What you have to do:
Write out exactly the lines of the entries below from the one holding "2576x1232 pixels. At" to the one holding "Click the redo arrow in the Image panel", inclusive, and leave out all other lines.

·····

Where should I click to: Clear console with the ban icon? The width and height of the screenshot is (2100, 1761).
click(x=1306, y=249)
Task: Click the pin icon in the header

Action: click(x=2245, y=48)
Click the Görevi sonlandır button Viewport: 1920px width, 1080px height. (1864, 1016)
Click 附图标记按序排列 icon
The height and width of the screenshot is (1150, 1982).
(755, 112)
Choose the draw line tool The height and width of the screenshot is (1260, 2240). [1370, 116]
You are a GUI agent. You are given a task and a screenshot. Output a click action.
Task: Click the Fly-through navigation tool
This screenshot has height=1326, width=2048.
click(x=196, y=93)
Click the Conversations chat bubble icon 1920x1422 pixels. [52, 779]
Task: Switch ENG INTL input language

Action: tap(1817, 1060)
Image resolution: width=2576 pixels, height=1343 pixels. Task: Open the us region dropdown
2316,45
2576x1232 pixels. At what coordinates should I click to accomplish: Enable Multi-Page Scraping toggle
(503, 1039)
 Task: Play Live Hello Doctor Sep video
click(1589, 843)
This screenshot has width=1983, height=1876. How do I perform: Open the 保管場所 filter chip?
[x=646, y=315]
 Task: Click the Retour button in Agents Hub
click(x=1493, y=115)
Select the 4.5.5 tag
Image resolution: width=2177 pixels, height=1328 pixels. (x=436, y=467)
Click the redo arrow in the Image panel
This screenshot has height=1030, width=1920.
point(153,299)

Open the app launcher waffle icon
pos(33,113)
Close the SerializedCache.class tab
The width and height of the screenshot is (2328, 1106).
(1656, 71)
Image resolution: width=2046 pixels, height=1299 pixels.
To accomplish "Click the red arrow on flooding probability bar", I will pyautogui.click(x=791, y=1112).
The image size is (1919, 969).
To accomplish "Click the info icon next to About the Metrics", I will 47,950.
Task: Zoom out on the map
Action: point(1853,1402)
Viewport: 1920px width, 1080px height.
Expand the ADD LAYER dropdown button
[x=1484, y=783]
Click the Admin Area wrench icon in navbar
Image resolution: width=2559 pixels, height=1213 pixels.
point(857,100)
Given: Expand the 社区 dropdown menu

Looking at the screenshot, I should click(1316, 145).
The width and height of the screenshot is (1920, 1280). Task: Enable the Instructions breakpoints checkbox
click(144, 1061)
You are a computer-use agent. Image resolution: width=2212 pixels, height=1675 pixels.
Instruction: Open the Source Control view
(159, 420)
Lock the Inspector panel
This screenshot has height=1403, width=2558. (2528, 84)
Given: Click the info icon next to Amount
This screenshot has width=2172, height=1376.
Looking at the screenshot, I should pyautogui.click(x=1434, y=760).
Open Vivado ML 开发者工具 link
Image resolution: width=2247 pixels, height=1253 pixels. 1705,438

·····

The completed task:
2576x1232 pixels. At what coordinates should I click to accomplish: Enable Multi-Page Scraping toggle
(503, 1039)
 Task: Play Live Hello Doctor Sep video
click(1589, 843)
This screenshot has width=1983, height=1876. How do I perform: Open the 保管場所 filter chip?
[x=646, y=315]
 Task: Click the Retour button in Agents Hub
click(x=1493, y=115)
Select the 4.5.5 tag
Image resolution: width=2177 pixels, height=1328 pixels. (x=436, y=467)
Click the redo arrow in the Image panel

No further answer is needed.